Il soupire en descendant de la jeep.

— Z’êtes sûr de vouloir vous arrêter ici ? s’inquiète son chauffeur. Ça a une drôle de réputation, c’t endroit, chez les vieux de chez nous.

En réalité, il n’a guère le choix, donc :

— Oui, c’est très bien. Revenez me chercher à 18h.

Et il démarre sa grande ballade. Où qu’il contemple, il ne voit que des arbres alternant avec un panorama de montagnes. Ses mollets tirent sur ce chemin sinueux qui serpente avec un fort dénivelé.

Quand il venait les premières années, il passait ailleurs, pour un plus long voyage. Mais avec l’expérience due à dix ans consécutifs de la même randonnée, il a trouvé un parcours alliant au maximum la sécurité et la rapidité. Par contre, c’est un chouïa plus sportif mais il appréciera la descente au retour.

Dans la fraîche matinée, il admire les oiseaux qui chantent, les ruisseaux qui courent, et tout ce qu’on peut trouver de beau à un coin de verdure paumé. Il inspire profondément, regrettant une nouvelle fois que cet endroit ait été le théâtre d’une guerre.

D’ailleurs, l’atmosphère change au fur et à mesure de sa progression. Les animaux font moins de bruit, la végétation s’assombrit. Son cœur lui-même lui signifie son entrée dans une dimension différente. Néanmoins, il continue, il a trop l’habitude maintenant pour être impressionné comme aux premiers temps. Il sifflote malgré tout une chansonnette d’encouragement : la Marche des Walkyries. Et pourquoi pas après tout ? Vu où il se rend, il estime avoir le droit d’être théâtral ! Alors, il la chante franchement, ce qui achève les rares oiseaux toujours présents.

La pente augmente mais ce n’est que provisoire.
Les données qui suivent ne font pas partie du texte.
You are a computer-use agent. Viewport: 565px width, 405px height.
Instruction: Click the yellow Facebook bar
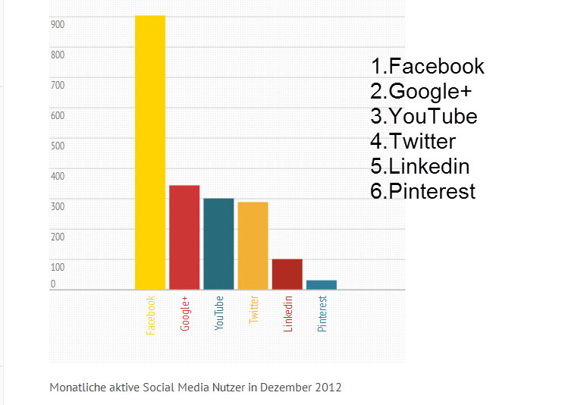pyautogui.click(x=150, y=152)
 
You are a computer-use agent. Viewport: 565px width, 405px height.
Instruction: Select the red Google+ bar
pyautogui.click(x=184, y=237)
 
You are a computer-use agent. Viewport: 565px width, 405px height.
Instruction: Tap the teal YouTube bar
pyautogui.click(x=218, y=243)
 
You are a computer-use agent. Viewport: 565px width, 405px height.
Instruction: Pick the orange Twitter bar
pyautogui.click(x=253, y=246)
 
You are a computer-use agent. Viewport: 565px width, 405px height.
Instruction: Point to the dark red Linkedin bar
pyautogui.click(x=287, y=274)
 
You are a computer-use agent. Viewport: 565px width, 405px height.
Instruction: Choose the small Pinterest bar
pyautogui.click(x=321, y=284)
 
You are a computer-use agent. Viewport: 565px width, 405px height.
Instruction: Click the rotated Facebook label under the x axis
pyautogui.click(x=150, y=315)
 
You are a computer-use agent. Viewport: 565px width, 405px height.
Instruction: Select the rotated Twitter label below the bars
pyautogui.click(x=253, y=309)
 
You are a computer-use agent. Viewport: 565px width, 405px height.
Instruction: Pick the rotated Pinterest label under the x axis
pyautogui.click(x=322, y=314)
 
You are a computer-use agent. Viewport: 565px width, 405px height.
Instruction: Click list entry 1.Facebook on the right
pyautogui.click(x=427, y=67)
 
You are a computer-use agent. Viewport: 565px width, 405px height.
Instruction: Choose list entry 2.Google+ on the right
pyautogui.click(x=421, y=92)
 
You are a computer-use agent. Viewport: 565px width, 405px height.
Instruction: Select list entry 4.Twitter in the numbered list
pyautogui.click(x=413, y=141)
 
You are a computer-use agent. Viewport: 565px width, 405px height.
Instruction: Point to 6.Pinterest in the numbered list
pyautogui.click(x=422, y=190)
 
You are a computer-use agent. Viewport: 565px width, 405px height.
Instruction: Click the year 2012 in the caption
pyautogui.click(x=328, y=388)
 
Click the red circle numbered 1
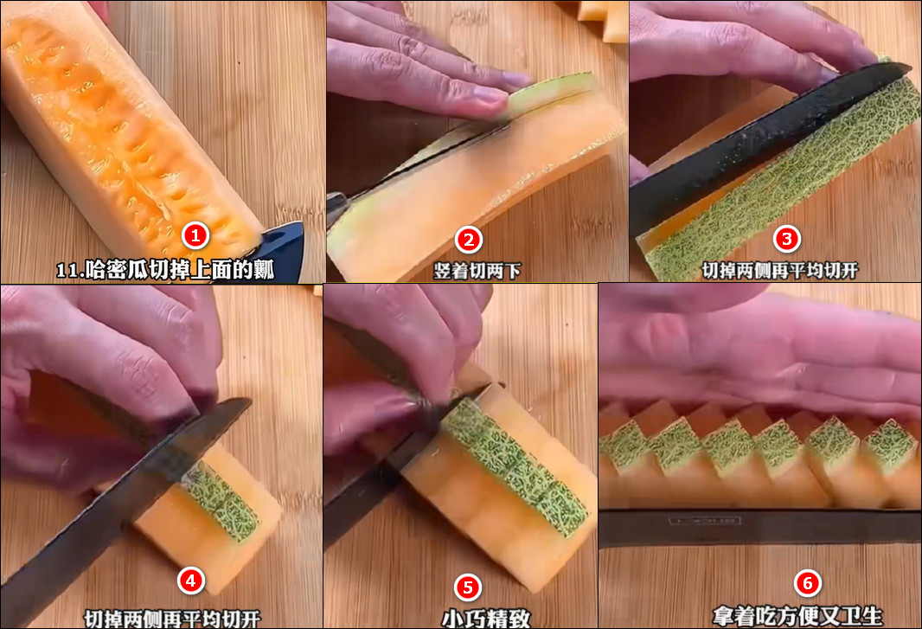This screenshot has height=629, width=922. (195, 236)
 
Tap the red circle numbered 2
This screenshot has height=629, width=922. (469, 240)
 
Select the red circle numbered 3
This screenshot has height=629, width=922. (787, 239)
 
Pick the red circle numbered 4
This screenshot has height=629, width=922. (190, 581)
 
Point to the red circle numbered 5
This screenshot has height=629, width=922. (468, 587)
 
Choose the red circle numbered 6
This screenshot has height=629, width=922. (807, 583)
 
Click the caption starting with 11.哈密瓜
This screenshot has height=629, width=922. (165, 270)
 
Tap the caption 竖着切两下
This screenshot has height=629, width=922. (477, 271)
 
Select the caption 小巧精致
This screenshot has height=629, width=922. (486, 619)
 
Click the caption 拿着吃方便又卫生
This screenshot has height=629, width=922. (797, 616)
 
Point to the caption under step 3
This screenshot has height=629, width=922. (780, 270)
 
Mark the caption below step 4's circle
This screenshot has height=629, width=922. (172, 619)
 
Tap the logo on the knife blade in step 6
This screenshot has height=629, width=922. (705, 521)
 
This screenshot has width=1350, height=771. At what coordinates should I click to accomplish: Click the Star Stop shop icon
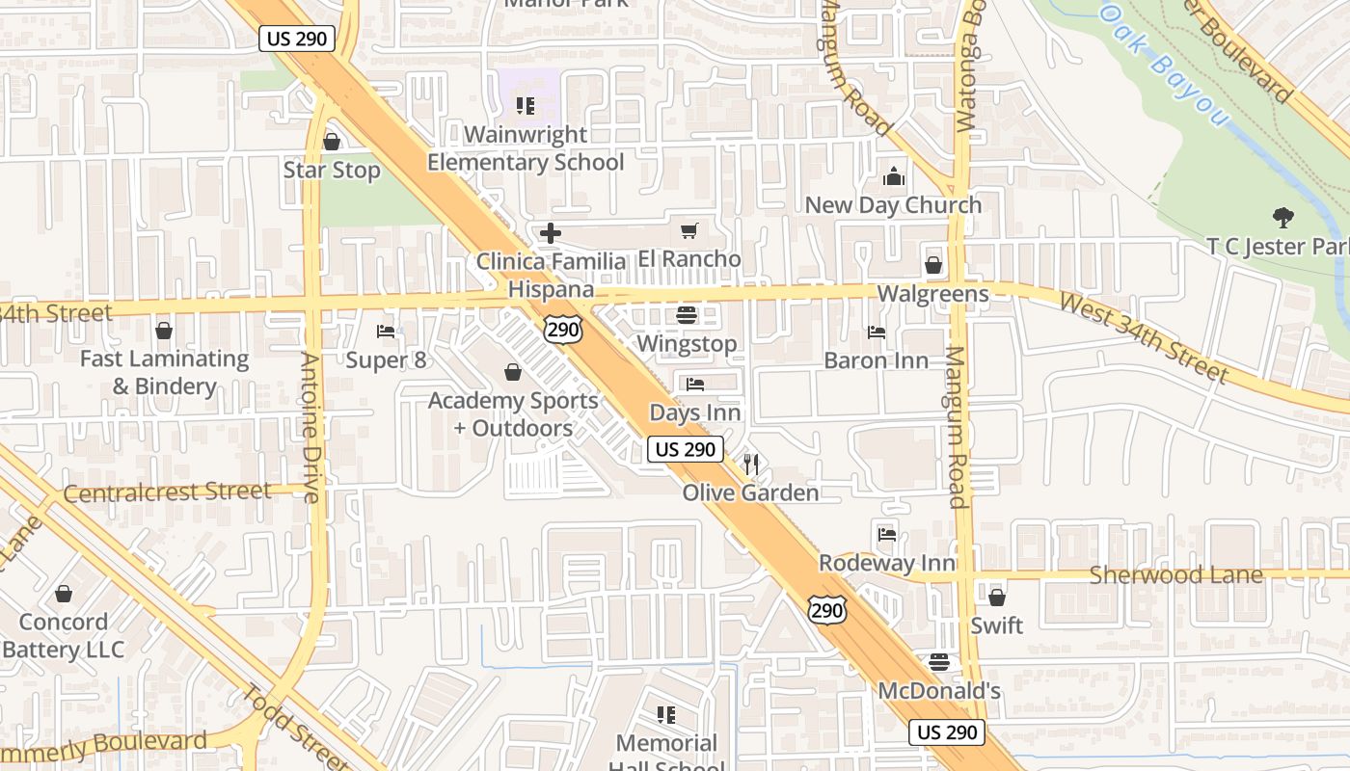click(x=332, y=143)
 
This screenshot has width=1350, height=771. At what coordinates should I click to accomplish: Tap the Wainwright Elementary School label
click(x=526, y=148)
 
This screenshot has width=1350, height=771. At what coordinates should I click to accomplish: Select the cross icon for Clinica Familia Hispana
click(x=551, y=233)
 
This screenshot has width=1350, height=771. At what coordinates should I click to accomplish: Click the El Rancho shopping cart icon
click(x=688, y=231)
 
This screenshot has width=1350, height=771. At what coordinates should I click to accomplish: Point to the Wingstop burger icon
click(x=687, y=315)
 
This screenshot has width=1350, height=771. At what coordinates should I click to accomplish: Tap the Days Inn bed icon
click(x=694, y=385)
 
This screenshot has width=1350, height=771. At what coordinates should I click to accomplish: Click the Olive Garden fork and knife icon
click(x=751, y=465)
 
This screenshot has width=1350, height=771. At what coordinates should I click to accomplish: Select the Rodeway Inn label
click(x=887, y=563)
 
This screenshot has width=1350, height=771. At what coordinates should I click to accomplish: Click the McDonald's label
click(x=939, y=691)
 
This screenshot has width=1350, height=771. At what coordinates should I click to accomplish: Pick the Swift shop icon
click(x=996, y=598)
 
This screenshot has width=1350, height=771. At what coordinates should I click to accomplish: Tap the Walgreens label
click(x=932, y=294)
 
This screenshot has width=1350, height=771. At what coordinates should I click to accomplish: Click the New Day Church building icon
click(x=894, y=177)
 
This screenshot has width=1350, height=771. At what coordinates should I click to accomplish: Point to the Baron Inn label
click(x=876, y=360)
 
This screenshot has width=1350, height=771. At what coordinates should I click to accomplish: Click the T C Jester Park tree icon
click(x=1282, y=218)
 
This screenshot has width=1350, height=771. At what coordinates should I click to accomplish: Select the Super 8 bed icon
click(x=386, y=332)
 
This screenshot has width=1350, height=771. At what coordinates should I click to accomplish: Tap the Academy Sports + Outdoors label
click(x=513, y=413)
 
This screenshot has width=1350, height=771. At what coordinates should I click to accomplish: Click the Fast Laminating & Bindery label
click(x=164, y=372)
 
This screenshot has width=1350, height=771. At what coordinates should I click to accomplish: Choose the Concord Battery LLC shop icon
click(x=64, y=594)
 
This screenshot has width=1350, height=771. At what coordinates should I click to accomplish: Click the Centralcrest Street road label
click(x=168, y=492)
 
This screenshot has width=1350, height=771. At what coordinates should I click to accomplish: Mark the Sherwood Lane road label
click(x=1175, y=575)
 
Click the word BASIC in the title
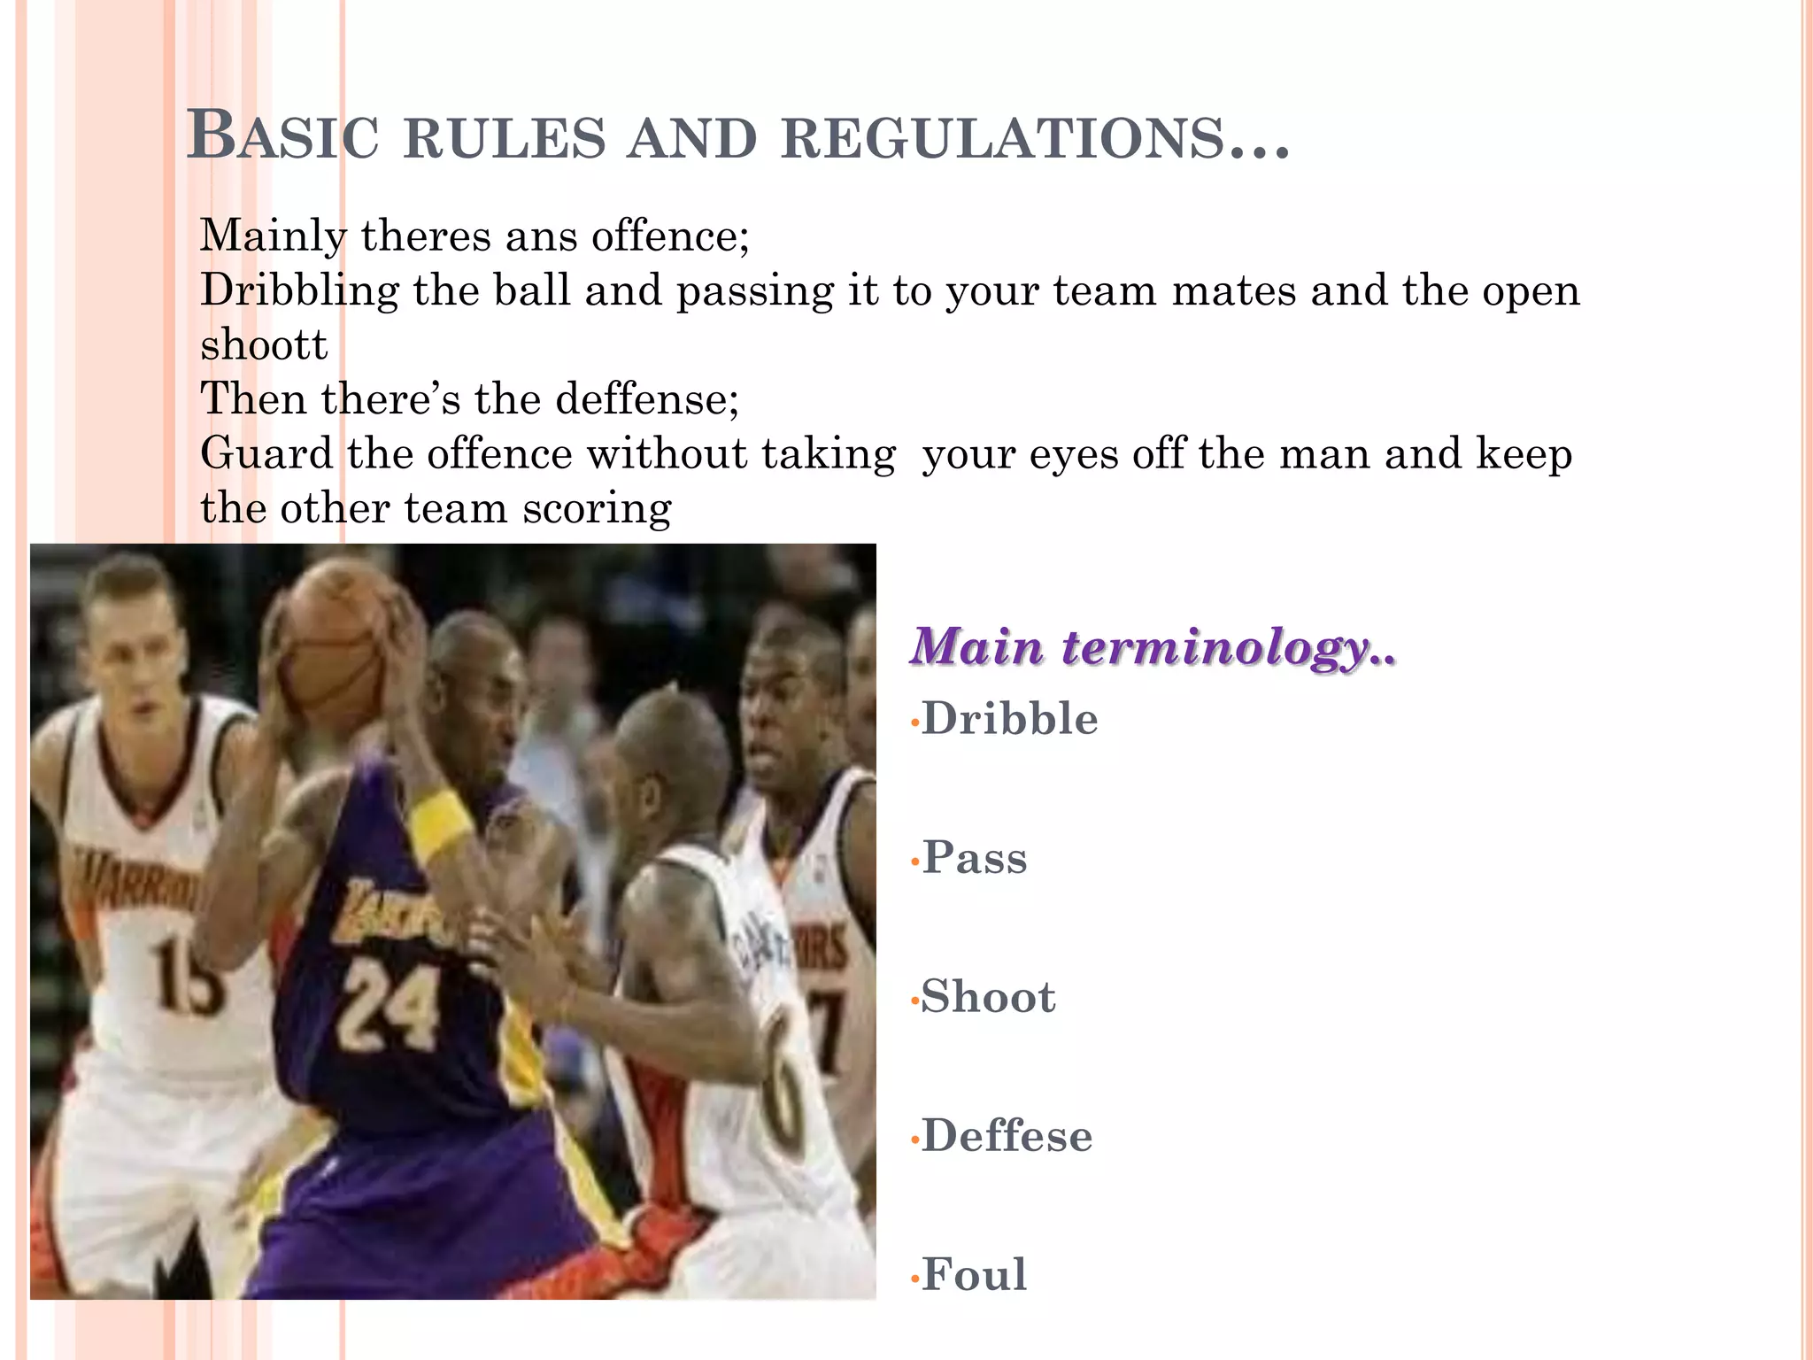coord(282,137)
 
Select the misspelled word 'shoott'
coord(264,344)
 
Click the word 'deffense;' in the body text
coord(647,398)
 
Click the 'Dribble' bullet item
coord(1009,718)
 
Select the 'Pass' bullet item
coord(975,857)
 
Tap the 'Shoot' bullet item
coord(988,997)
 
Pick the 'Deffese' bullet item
coord(1007,1136)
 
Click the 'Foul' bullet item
coord(974,1275)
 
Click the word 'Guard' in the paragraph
coord(266,453)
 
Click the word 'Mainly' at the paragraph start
coord(273,236)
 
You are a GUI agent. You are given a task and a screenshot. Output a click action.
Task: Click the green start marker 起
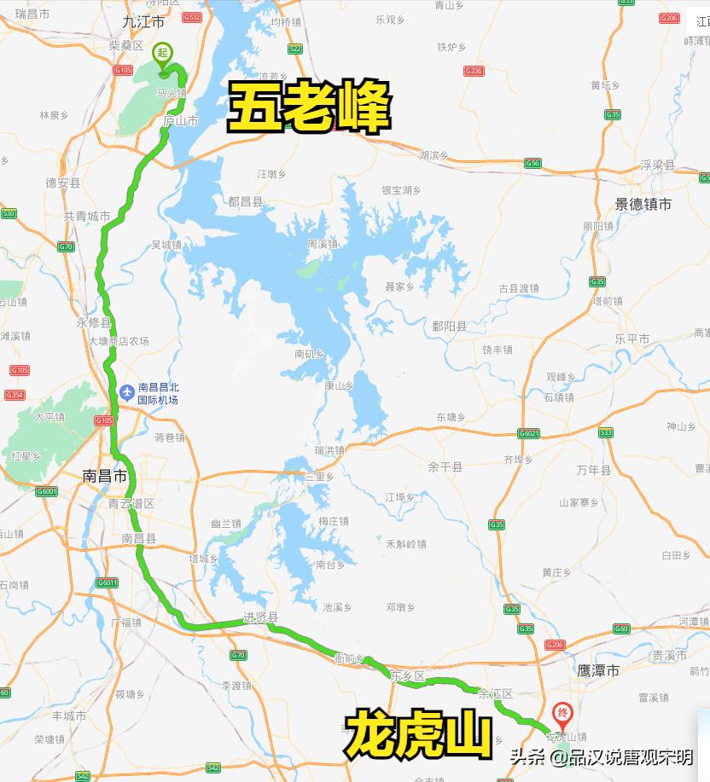coord(161,53)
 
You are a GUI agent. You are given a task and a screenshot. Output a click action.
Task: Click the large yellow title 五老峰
coord(309,108)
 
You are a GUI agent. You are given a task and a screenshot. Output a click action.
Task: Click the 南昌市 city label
coord(105,476)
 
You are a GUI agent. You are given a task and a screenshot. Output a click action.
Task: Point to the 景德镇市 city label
coord(643,205)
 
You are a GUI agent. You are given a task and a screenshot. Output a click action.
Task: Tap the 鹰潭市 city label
coord(597,671)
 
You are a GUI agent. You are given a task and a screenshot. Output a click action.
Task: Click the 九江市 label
coord(143,23)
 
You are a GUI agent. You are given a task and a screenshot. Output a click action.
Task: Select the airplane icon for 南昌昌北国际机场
coord(127,391)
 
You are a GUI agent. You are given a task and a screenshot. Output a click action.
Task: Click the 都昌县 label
coord(245,202)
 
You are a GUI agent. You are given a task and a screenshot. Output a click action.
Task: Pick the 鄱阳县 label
coord(450,327)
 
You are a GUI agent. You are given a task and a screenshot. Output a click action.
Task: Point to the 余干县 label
coord(445,466)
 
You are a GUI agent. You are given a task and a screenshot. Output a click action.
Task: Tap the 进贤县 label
coord(261,617)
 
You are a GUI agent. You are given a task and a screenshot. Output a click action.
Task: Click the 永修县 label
coord(94,322)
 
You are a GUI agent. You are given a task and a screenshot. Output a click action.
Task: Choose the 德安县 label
coord(63,182)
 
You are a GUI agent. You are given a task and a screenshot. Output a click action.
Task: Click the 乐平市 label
coord(631,339)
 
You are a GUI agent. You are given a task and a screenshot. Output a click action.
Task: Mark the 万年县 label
coord(594,470)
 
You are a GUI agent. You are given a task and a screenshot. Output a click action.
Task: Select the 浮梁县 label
coord(658,165)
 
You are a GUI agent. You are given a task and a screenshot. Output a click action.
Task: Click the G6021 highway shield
coord(529,433)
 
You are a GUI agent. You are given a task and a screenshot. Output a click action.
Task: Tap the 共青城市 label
coord(87,217)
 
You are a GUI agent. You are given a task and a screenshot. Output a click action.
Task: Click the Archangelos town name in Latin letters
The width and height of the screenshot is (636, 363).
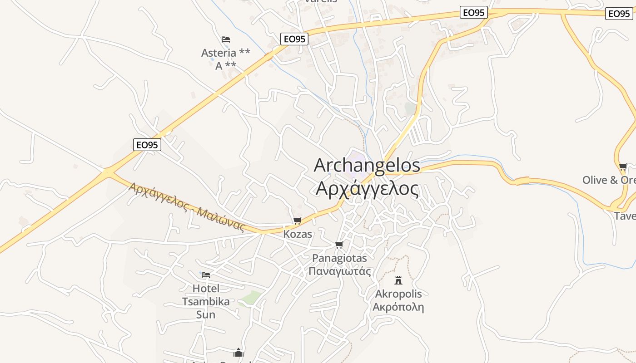coord(367,165)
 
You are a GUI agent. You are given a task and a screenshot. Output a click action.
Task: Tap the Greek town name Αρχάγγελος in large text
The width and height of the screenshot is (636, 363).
coord(367,188)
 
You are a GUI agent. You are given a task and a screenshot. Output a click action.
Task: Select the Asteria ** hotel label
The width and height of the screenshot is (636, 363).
coord(226,53)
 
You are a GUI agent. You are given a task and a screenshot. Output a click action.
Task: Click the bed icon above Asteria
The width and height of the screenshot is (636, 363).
coord(226,39)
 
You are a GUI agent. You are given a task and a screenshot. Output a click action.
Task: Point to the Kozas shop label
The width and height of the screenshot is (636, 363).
coord(298,234)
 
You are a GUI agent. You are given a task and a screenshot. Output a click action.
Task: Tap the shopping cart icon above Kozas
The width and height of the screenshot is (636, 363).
coord(298,221)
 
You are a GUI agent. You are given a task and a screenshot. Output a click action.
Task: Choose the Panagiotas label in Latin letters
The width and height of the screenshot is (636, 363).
coord(339,258)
Il escalade donc sur une vingtaine de mètres pour parvenir sur le plateau où s’offre à son regard un champ de fleurs interminable. Cette vision le réconforte toujours de la pénibilité de la montée, même si l’ambiance devient carrément insupportable passé la lisière de la forêt.

Il cherche un nouveau répertoire musical et quand la Danse des Chevaliers lui vient, il reprend sa balade. Encore une bonne heure et il parviendra à sa destination. Cette partie lui rappelle toujours un film d’aventures avec des dinosaures dans les hautes herbes. Il ânonne sa chanson encore plus fort pour oublier sa pilosité hérissée. Quand on connaît les secrets de l’endroit, on peut légitimement craindre qu’une créature vous saute dessus. Et s’il se faisait un petit footing pour se dégourdir les jambes ? Puis il se souvient que les grosses bêtes aiment bondir sur ce qui court bêtement. Son imagination a besoin d’une pause, il la fera à la rivière.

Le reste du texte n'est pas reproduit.